You take a picture of a person, upload it and get to see public photos of that person, along with links to where those photos appeared. The system — whose backbone is a database of more than three billion images that Clearview claims to have scraped from Facebook, YouTube, Venmo and millions of other websites — goes far beyond anything ever constructed by the United States government or Silicon Valley giants.
“Who’s Watching Your Porch?” Speaking of creepy surveillance technologies, John Herrman reports on the ways Ring doorbells are altering front porches.
“Dorothy Day Documentary Examines the Woman and Might-Be Saint.” I’ve been reading more of Day’s writings recently, so Julie Bourbon’s description of this new film caught my eye.
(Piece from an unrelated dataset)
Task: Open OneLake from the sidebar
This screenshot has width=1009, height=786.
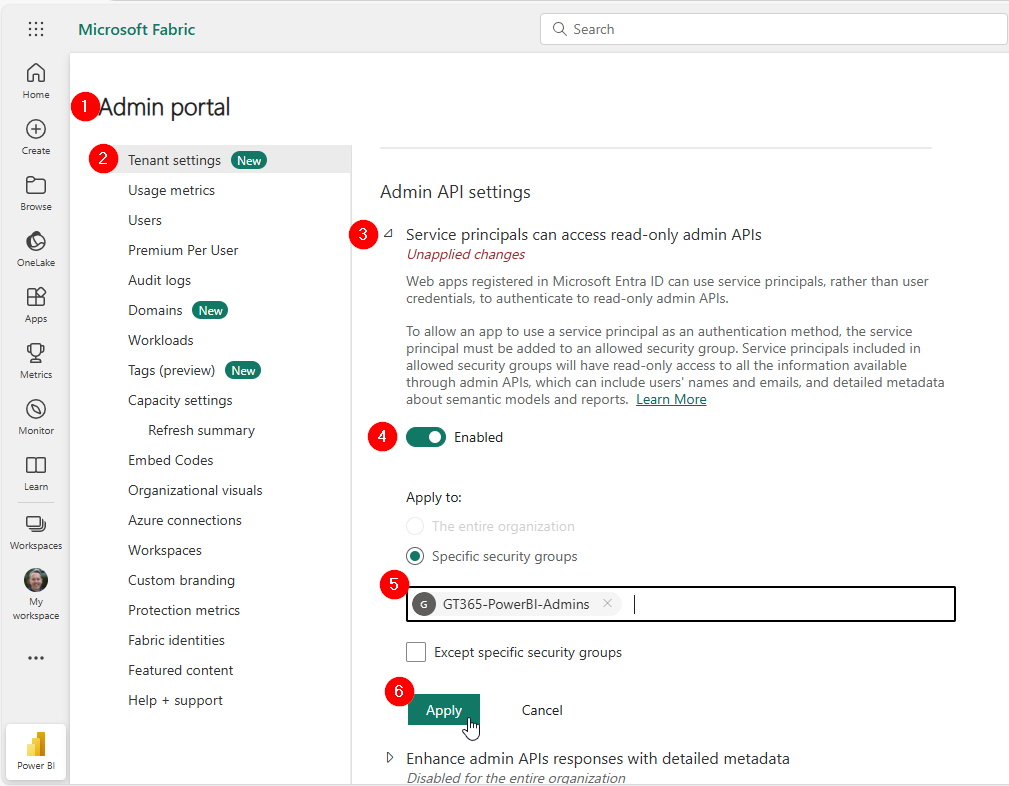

“What We’re Watching: What It Will Take for Social And Emotional Learning To Succeed.” Nick Skiles recommends this AEI video on how education might better form students socially and emotionally.
“College-Educated Voters Are Ruining American Politics.” Eitan Hersh makes the case that local, engaged politics is much better than armchair, spectating politics:
political hobbyists have harmed American democracy and would do better by redirecting their political energy toward serving the material and emotional needs of their neighbors. People who have a personal stake in the outcome of politics often have a better understanding of how power can and should be exercised—not just at the polls once every four years, but person to person, day in and day out.
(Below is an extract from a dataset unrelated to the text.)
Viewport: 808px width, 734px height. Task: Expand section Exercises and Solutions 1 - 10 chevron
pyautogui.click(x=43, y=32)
“Reason and Rhetoric.” Mary Nichols reviews Robert Bartlett’s new translation of Aristotle’s Rhetoric and takes the opportunity to remind us that his view of the relation between reason and rhetoric remains very timely:
Aristotle’s Rhetoric is … essential for democratic self-government. It is especially relevant today when political speech is often held in contempt, when the first response of reporters must be “fact-checking,” and when “fake news” seems all the news there is. In such a climate of distrust, responsible citizens turn away from politics in disgust and irresponsible ones join the fray with their own competing narratives.
“Every Place Is the Same Now.” Ian Bogost describes the ways in which smart phones have destroyed place: “Anywhere has become as good as anywhere else.”
“Why America’s Urban Dreams Went Wrong.” James Howard Kunstler reviews a new book about the history and hopes of American urban planning, and he offers his own vision for the future of American cities.
“Belonging to a Place: Reflections on My Home.” Sean O’Hare put together a photo essay portraying his home town of Rochester.
“A Cathedral Not Made by Hands.” Vincent Miller does theology in an old forest: “Rot is itself life; there is more living tissue—bacteria, fungus, bugs—in a fallen tree than in a living one. Rising and falling, growth and rot, life and death are literally interconnected here.”
“A Class War for Our Time.” J.D. Vance reviews Lind’s book, agreeing with much of it and offering some corrections. But he certainly agrees with Lind that “social liberalism is the ideology of the managerial class because it serves their economic interests. It’s Lindian class warfare pretending to be a conscience.”
“The Discipleship of Work.” Rory Groves chronicles the goods of hard, skilled labor. He’s developing these ideas at greater length in a forthcoming book to be published by FPR.
“The Mystique of the Pro-Life Movement: On Trump and the March for Life.” Jake Meador reflects on the implications of Donald Trump being the first sitting president to address the March for Life: “the goal of the pro-life movement is not simply that Roe would be overturned but that ours would be a society friendly to life.”
“Kansas Rural Center.” The Kansas Rural Center is looking for an Executive Director. This sounds like an interesting and significant job for someone who lives in Kansas. (Recommended by R.M. Stangler.)